The ICO has issued a fine to Tuckers Solicitors following a successful ransomware attack against them. The company was fined £98,000 after a data breach caused by ransomware, during which hackers accessed 24,000 court bundles containing sensitive data such as medical files and witness statements – which were then released on the dark web. The action notice shows the firm did not have MFA in place, and had unpatched software for six months leading up the breach. After gaining access to the network, the attackers were able to install tools, set up an account on the network, before deploying ransomware.
As if the risk of disruption and data theft wasn’t reason enough for organisations to improve security hygiene and protect against ransomware attacks, the ICO is baring its teeth against victims who could have done more.
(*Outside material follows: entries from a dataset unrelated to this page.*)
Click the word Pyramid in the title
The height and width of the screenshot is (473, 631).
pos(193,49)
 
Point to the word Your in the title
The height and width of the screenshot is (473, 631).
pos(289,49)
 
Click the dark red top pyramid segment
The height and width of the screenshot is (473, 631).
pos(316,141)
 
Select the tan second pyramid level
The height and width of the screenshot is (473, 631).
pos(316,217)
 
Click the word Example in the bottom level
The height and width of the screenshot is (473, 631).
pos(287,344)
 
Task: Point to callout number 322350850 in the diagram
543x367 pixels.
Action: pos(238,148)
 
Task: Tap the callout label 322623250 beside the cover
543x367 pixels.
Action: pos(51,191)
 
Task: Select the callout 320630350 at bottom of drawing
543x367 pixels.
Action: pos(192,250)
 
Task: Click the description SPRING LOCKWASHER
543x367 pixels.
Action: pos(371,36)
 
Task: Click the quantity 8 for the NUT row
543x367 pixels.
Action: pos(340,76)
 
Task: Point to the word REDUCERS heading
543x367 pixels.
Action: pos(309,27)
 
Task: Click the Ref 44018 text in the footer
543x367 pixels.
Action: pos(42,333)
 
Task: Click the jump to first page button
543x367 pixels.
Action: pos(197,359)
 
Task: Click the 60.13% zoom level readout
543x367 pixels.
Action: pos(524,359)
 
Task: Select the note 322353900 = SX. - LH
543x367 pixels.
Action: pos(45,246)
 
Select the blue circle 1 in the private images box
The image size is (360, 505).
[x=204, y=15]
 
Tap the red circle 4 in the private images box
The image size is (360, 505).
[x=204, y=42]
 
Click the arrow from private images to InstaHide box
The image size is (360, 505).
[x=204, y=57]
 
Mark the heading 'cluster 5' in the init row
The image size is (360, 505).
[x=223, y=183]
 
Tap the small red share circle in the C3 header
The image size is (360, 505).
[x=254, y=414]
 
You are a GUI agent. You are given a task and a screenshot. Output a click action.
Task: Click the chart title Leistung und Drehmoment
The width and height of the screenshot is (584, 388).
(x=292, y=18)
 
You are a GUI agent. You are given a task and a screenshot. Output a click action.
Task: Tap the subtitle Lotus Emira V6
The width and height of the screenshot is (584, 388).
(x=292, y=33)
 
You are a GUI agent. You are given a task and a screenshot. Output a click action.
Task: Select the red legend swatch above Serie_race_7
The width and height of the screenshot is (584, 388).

For Tuckers Solicitors, with no Multi-Factor Authentication and an unpatched vulnerability, it would have been easy for the attacker to infiltrate the network, install hacking tools, and even create their own account on the system before they deployed ransomware. This gave the organisation multiple signs that an attack was in progress, as well as opportunities to detect it before highly sensitive data was exfiltrated and locked down.
As human-operated ransomware actors become more sophisticated, it’s vital that organisations can detect signals of malicious activity in near real-time, connecting the dots to spot attacks and act quickly. The key to this is making sure they have advanced threat detection capabilities. By reducing the time it takes to spot threats, providers can mitigate the impact of ransomware, stopping attacks before they become breaches.